Input data —

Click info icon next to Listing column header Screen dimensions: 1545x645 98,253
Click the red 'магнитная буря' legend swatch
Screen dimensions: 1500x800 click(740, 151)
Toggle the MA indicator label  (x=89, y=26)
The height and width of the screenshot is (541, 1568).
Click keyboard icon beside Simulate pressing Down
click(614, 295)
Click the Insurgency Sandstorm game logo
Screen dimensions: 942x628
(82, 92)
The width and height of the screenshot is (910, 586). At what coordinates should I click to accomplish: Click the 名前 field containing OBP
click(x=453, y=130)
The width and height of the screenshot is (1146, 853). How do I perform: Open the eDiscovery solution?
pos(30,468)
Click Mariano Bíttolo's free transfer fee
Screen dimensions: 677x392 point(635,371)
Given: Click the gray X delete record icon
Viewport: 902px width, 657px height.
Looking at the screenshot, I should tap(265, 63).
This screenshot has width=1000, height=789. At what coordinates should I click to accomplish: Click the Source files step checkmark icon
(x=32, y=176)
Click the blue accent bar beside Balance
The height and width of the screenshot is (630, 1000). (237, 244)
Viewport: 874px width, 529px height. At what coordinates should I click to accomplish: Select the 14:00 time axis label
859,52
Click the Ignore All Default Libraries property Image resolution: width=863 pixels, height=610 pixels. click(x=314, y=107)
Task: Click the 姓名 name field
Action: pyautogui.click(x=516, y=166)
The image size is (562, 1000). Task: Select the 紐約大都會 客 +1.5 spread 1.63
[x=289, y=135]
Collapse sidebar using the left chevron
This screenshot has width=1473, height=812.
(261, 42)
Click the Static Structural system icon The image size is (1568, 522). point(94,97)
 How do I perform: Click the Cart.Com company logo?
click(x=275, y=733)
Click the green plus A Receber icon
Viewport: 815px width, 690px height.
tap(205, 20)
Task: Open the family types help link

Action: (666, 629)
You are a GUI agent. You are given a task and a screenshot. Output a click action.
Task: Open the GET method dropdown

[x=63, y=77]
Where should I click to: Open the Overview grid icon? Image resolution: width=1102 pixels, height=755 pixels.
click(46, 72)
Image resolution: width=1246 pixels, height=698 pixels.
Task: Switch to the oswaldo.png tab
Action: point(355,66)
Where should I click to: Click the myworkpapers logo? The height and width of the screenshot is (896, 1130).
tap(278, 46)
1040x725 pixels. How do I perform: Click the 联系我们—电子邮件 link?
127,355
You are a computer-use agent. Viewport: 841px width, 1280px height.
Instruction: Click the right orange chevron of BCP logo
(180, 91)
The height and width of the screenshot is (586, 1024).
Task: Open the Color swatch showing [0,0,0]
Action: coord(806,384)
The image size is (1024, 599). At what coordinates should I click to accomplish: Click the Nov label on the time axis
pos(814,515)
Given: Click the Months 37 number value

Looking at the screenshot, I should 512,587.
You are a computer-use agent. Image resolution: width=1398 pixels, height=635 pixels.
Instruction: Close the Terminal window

What to do —
All of the records above should be copied exactly.

Solution for this exercise —
Click info icon next to Listing column header Screen dimensions: 1545x645 98,253
Click the red 'магнитная буря' legend swatch
Screen dimensions: 1500x800 click(740, 151)
Toggle the MA indicator label  (x=89, y=26)
The height and width of the screenshot is (541, 1568).
Click keyboard icon beside Simulate pressing Down
click(614, 295)
Click the Insurgency Sandstorm game logo
Screen dimensions: 942x628
(82, 92)
The width and height of the screenshot is (910, 586). At what coordinates should I click to accomplish: Click the 名前 field containing OBP
click(x=453, y=130)
The width and height of the screenshot is (1146, 853). How do I perform: Open the eDiscovery solution?
pos(30,468)
Click Mariano Bíttolo's free transfer fee
Screen dimensions: 677x392 point(635,371)
Given: Click the gray X delete record icon
Viewport: 902px width, 657px height.
Looking at the screenshot, I should tap(265, 63).
This screenshot has width=1000, height=789. At what coordinates should I click to accomplish: Click the Source files step checkmark icon
(x=32, y=176)
Click the blue accent bar beside Balance
The height and width of the screenshot is (630, 1000). (237, 244)
Viewport: 874px width, 529px height. At what coordinates should I click to accomplish: Select the 14:00 time axis label
859,52
Click the Ignore All Default Libraries property Image resolution: width=863 pixels, height=610 pixels. click(x=314, y=107)
Task: Click the 姓名 name field
Action: pyautogui.click(x=516, y=166)
The image size is (562, 1000). Task: Select the 紐約大都會 客 +1.5 spread 1.63
[x=289, y=135]
Collapse sidebar using the left chevron
This screenshot has width=1473, height=812.
(261, 42)
Click the Static Structural system icon The image size is (1568, 522). point(94,97)
 How do I perform: Click the Cart.Com company logo?
click(x=275, y=733)
Click the green plus A Receber icon
Viewport: 815px width, 690px height.
tap(205, 20)
Task: Open the family types help link

Action: (666, 629)
You are a GUI agent. You are given a task and a screenshot. Output a click action.
Task: Open the GET method dropdown

[x=63, y=77]
Where should I click to: Open the Overview grid icon? Image resolution: width=1102 pixels, height=755 pixels.
click(46, 72)
Image resolution: width=1246 pixels, height=698 pixels.
Task: Switch to the oswaldo.png tab
Action: point(355,66)
Where should I click to: Click the myworkpapers logo? The height and width of the screenshot is (896, 1130).
tap(278, 46)
1040x725 pixels. How do I perform: Click the 联系我们—电子邮件 link?
127,355
You are a computer-use agent. Viewport: 841px width, 1280px height.
Instruction: Click the right orange chevron of BCP logo
(180, 91)
The height and width of the screenshot is (586, 1024).
Task: Open the Color swatch showing [0,0,0]
Action: coord(806,384)
The image size is (1024, 599). At what coordinates should I click to accomplish: Click the Nov label on the time axis
pos(814,515)
Given: Click the Months 37 number value

Looking at the screenshot, I should 512,587.
You are a computer-use agent. Image resolution: width=1398 pixels, height=635 pixels.
Instruction: Close the Terminal window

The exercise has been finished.